*Working data*.
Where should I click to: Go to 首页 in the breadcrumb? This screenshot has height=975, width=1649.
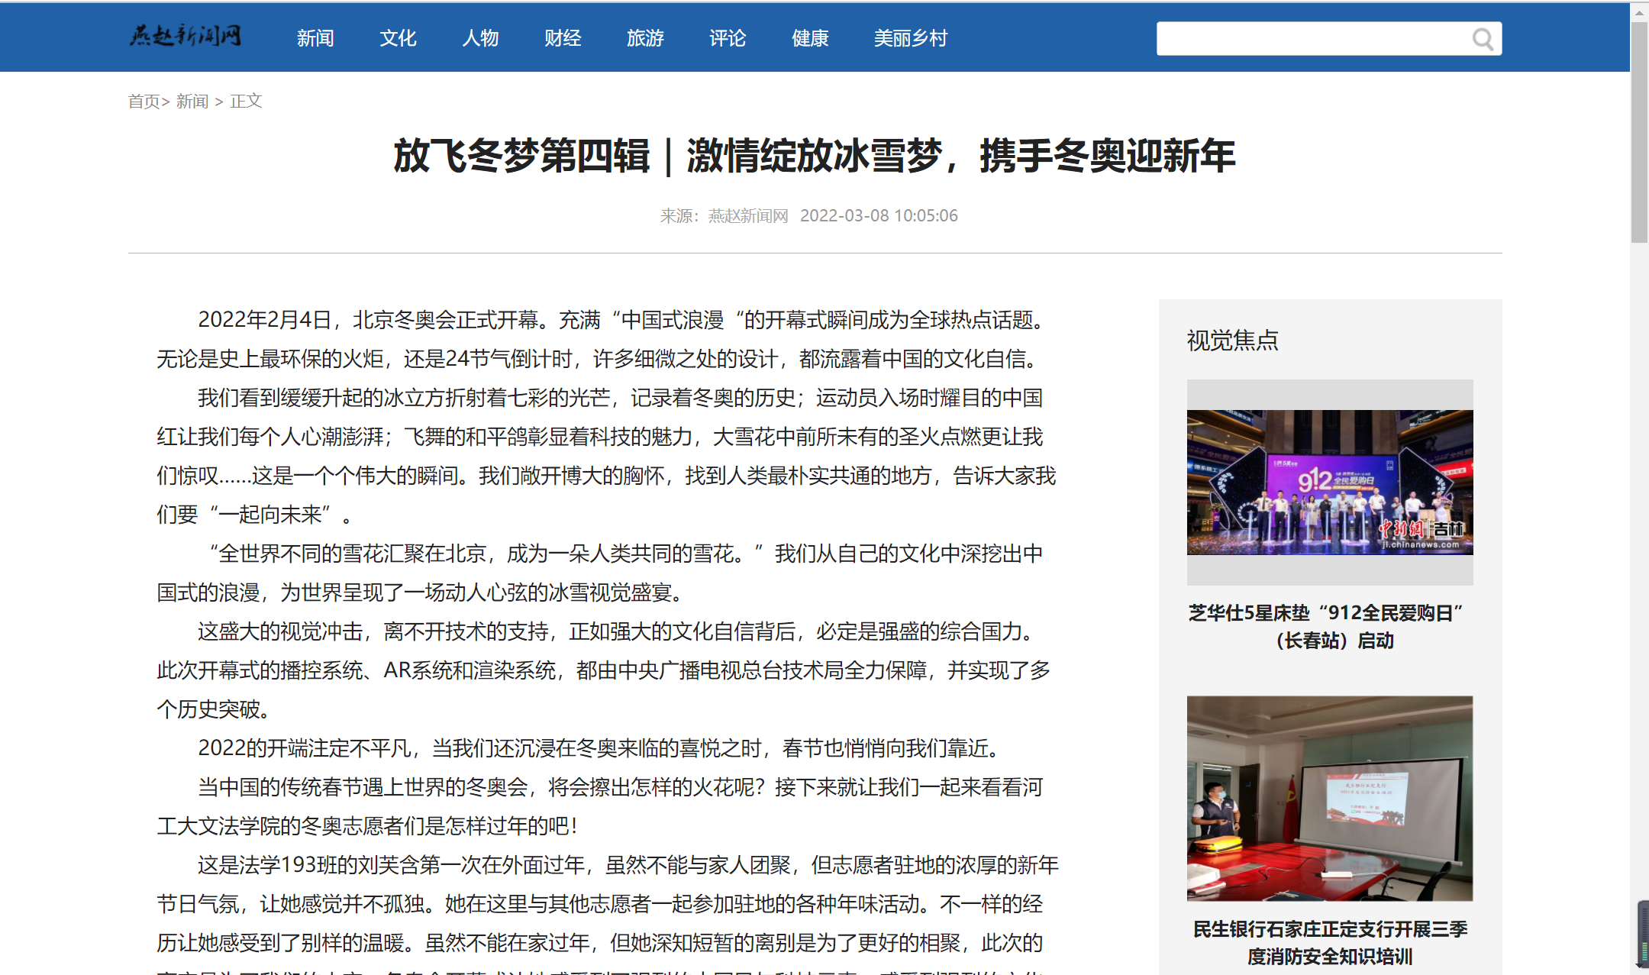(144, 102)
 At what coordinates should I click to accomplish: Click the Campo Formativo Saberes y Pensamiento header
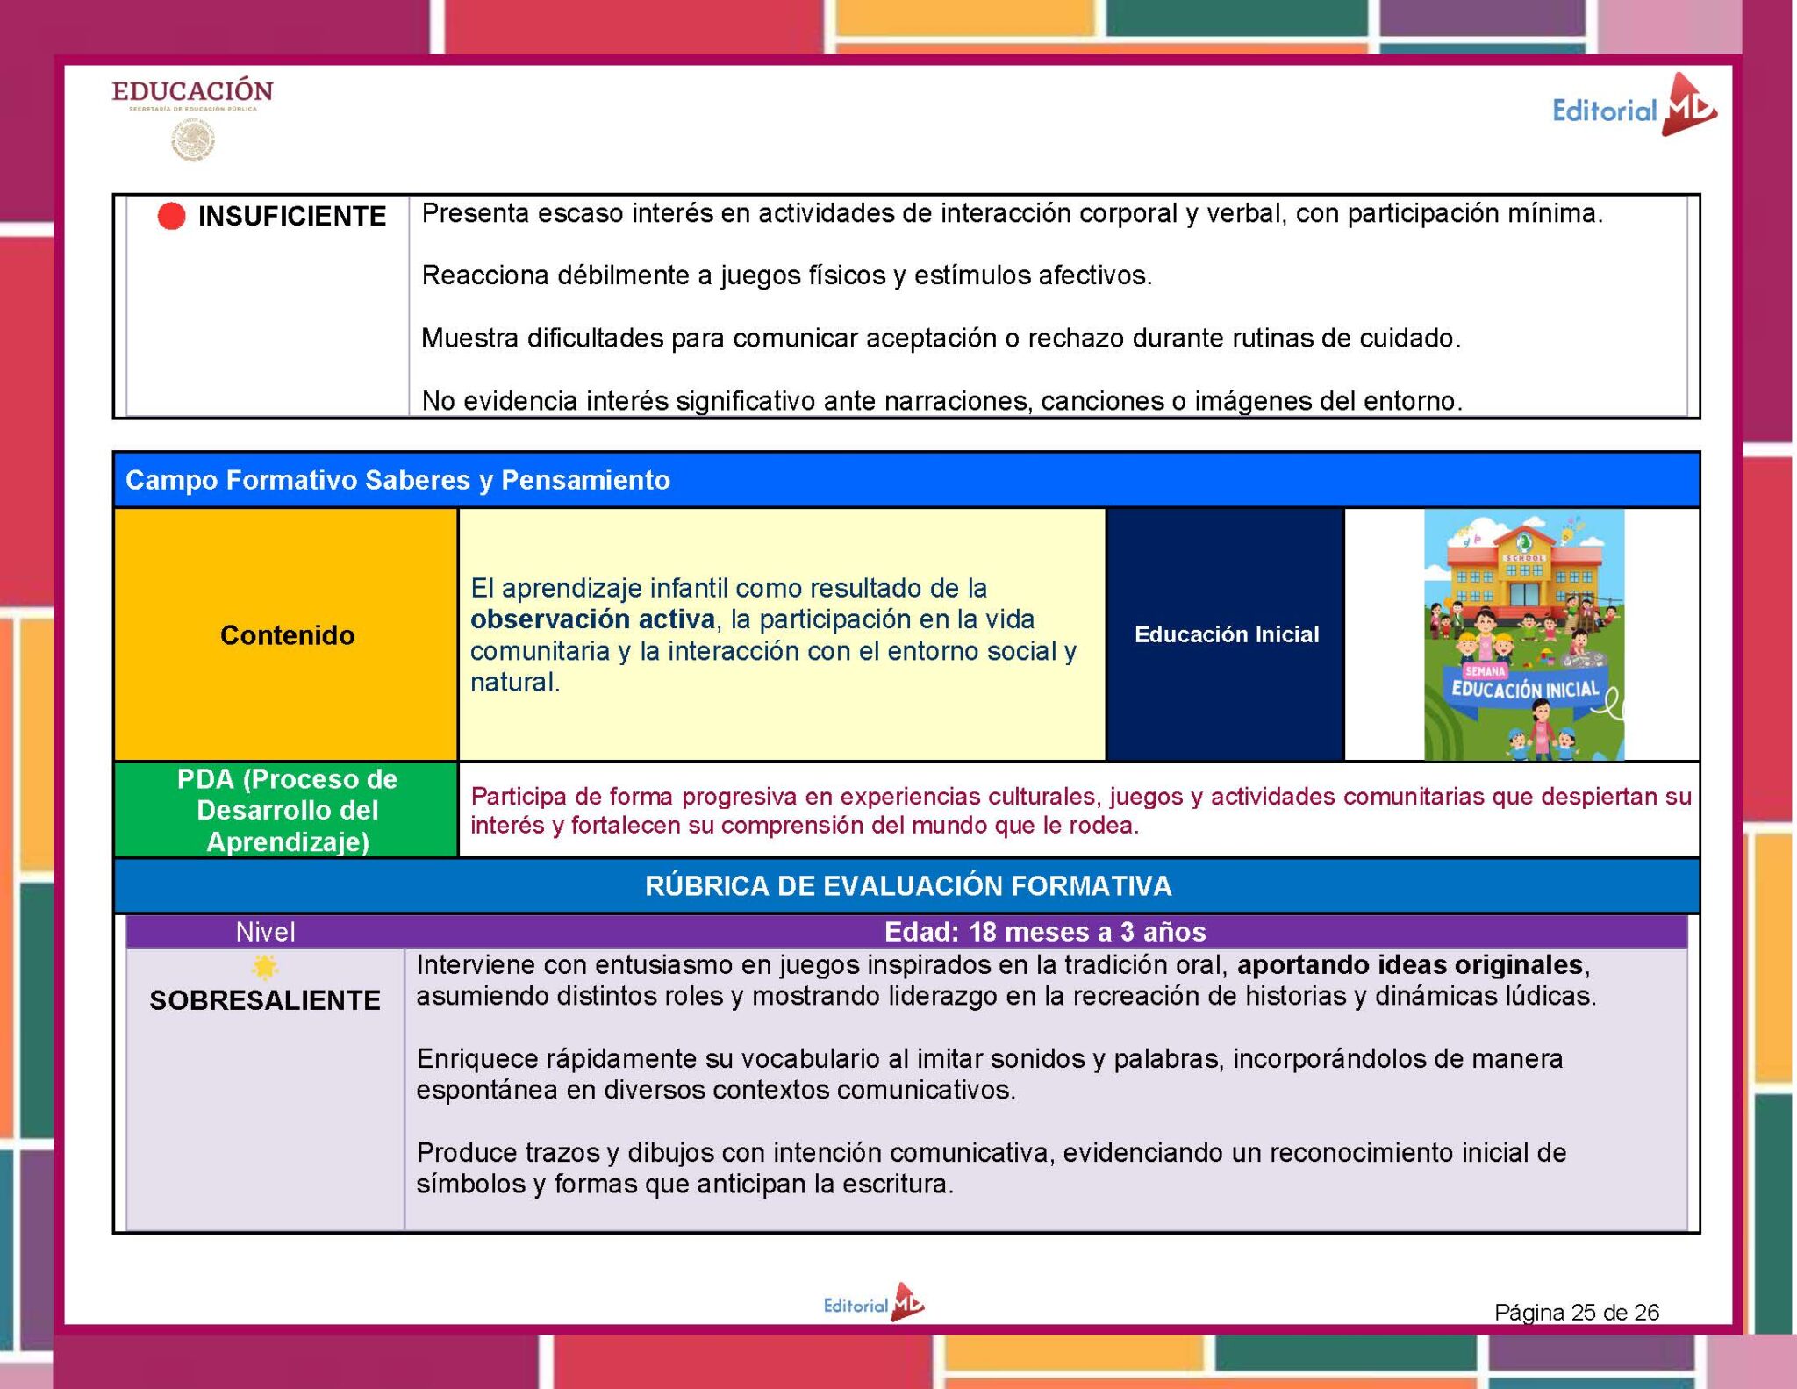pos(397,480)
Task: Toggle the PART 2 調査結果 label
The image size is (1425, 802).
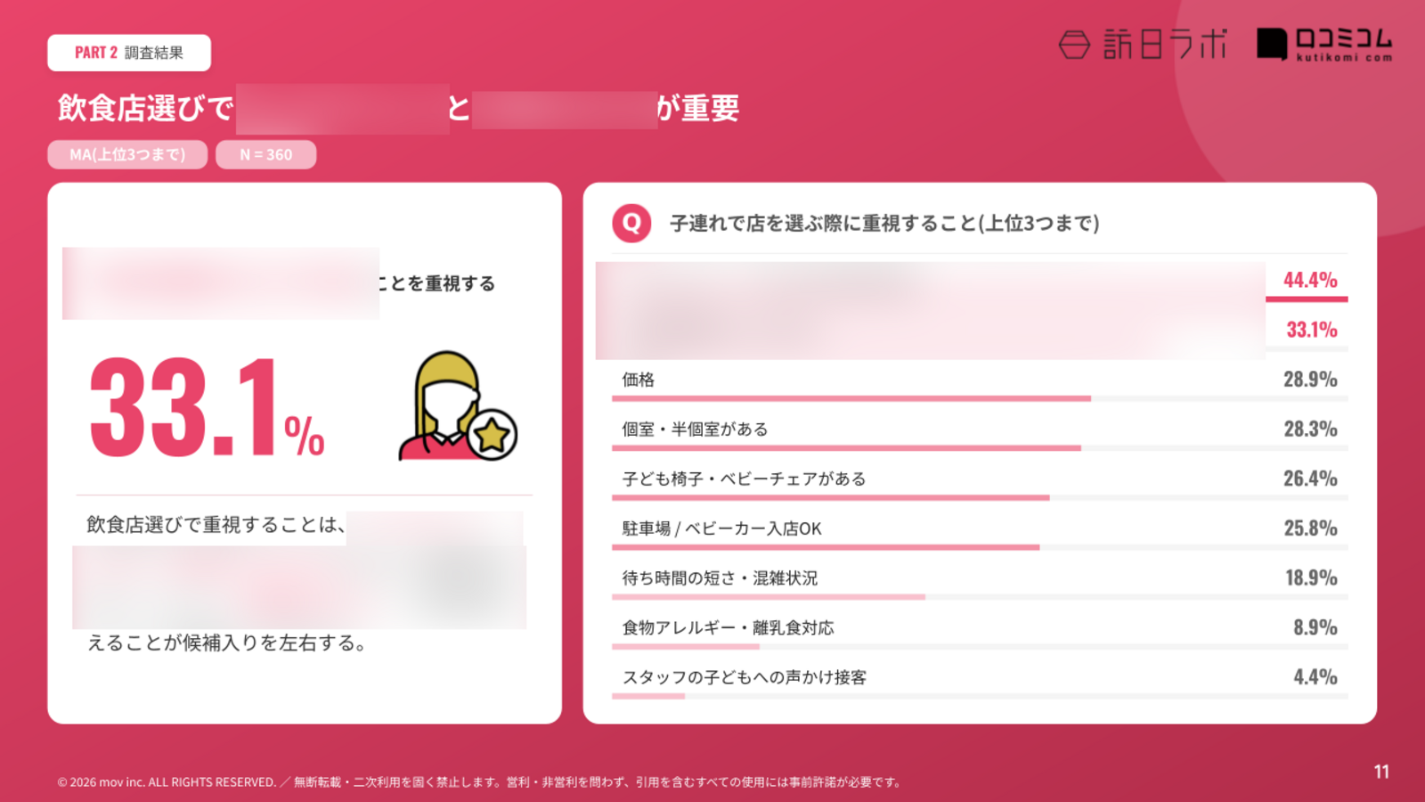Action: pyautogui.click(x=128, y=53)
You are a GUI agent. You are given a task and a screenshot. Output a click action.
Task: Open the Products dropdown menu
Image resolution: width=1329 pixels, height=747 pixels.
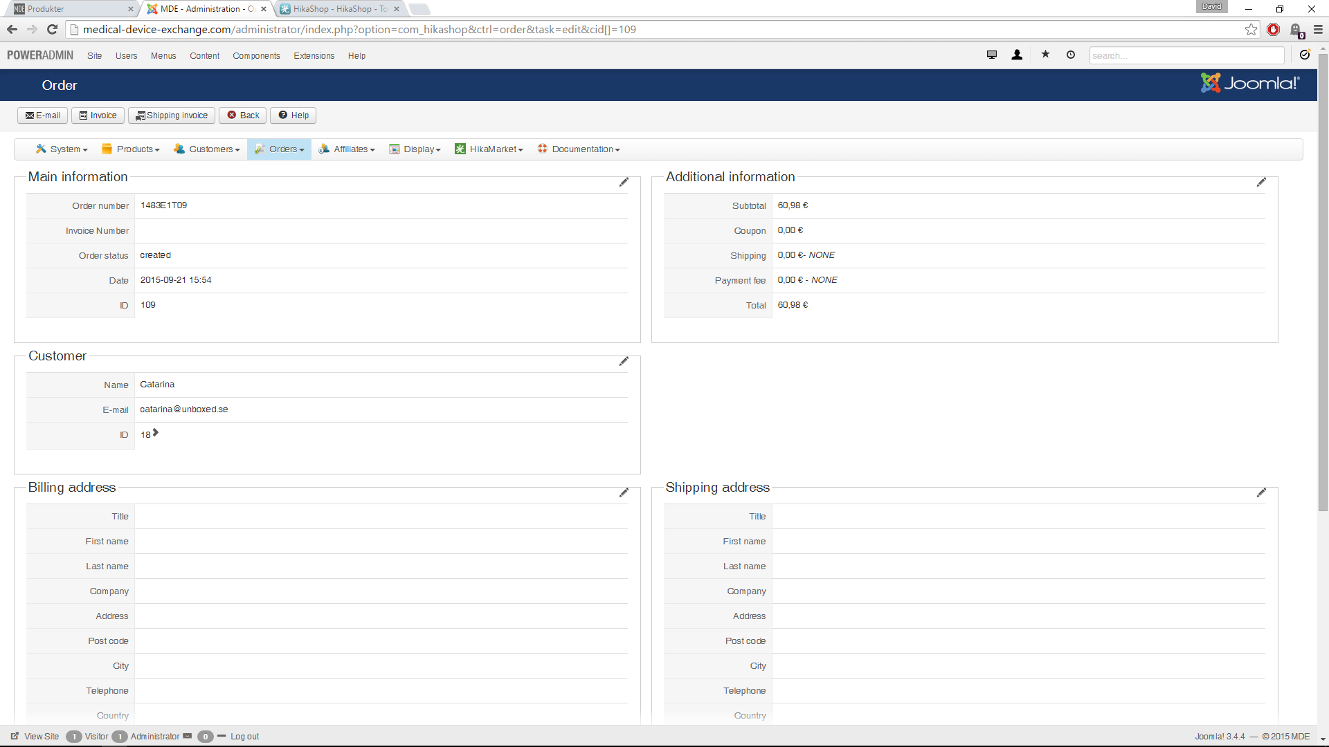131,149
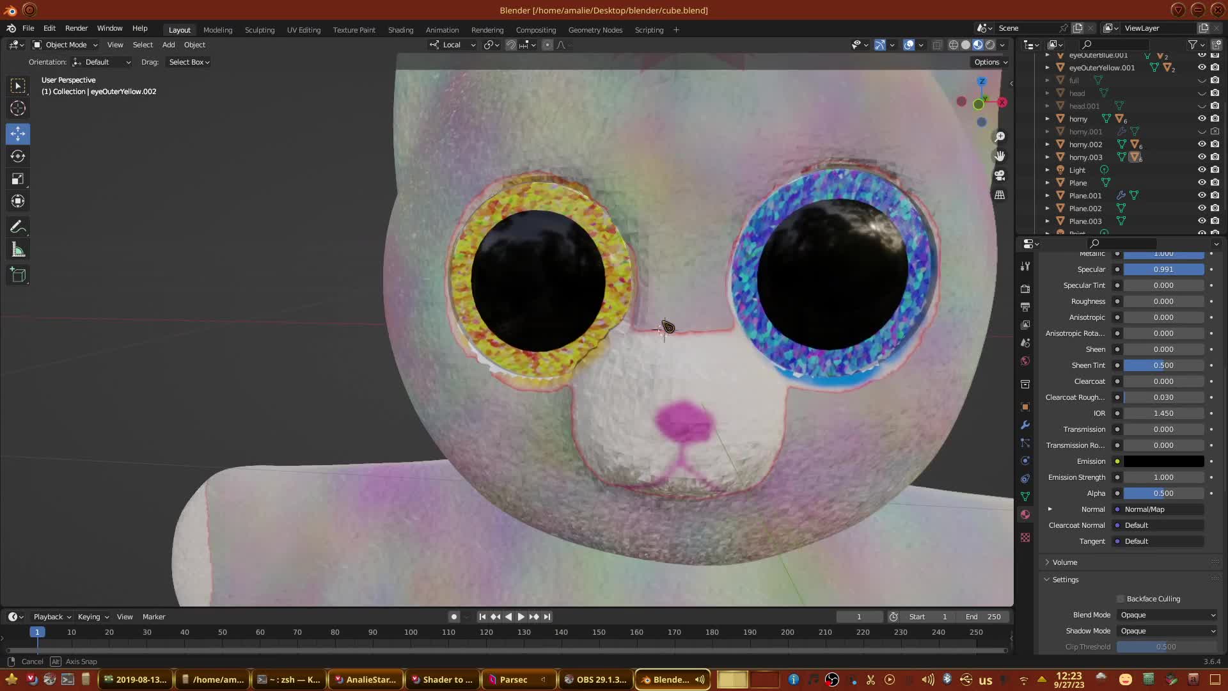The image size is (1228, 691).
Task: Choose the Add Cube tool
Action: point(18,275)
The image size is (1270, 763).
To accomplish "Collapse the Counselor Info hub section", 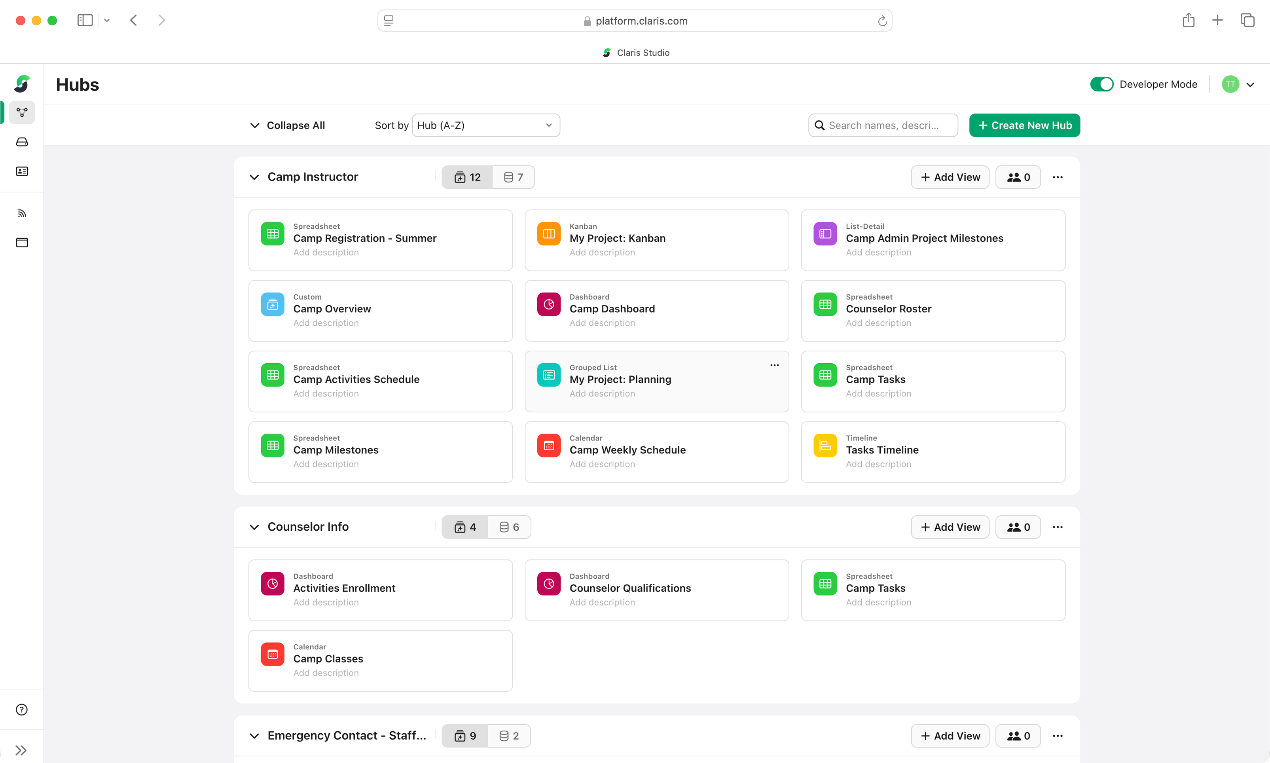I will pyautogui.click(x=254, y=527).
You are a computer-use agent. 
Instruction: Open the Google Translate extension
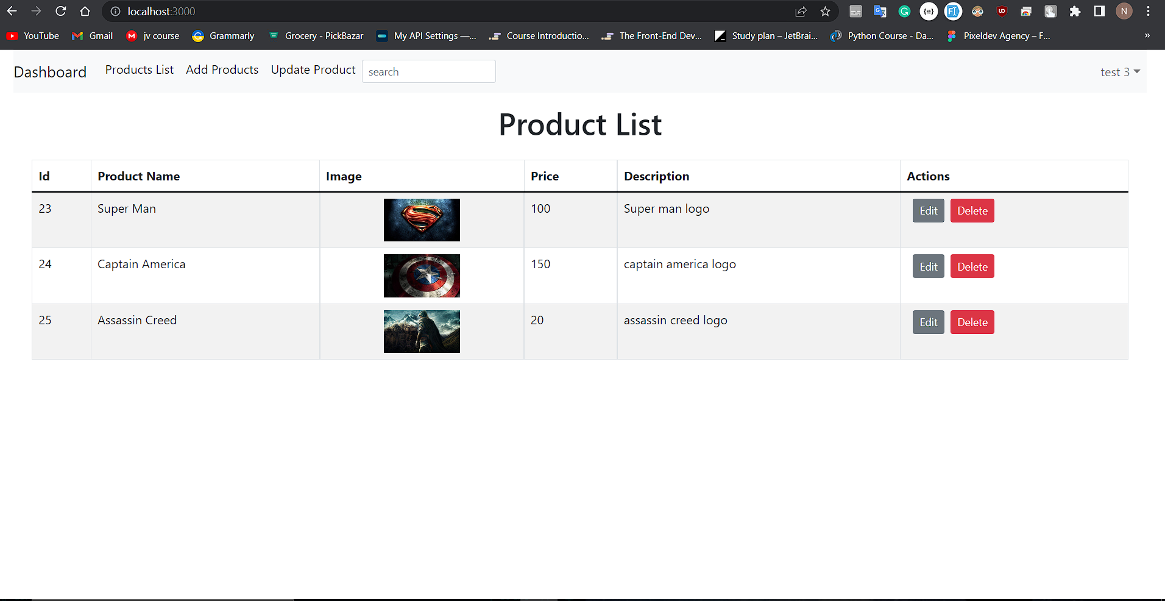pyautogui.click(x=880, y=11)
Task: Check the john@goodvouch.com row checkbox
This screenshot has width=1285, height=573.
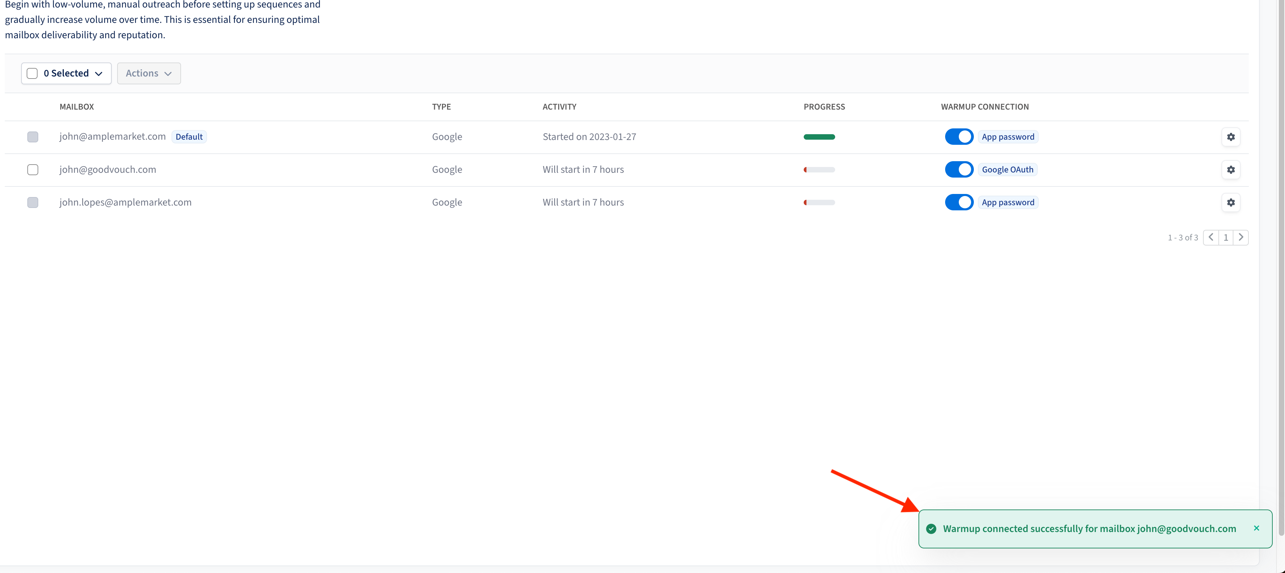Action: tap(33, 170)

*Task prompt*.
Would you write out exactly the lines of the data from the one holding "You are a computer-use agent." to the final line, both included, with pictures left out?

*Response below*.
You are a computer-use agent. 
Instruction: Open the Google Translate extension
pyautogui.click(x=880, y=11)
Task: Check the john@goodvouch.com row checkbox
This screenshot has width=1285, height=573.
Action: tap(33, 170)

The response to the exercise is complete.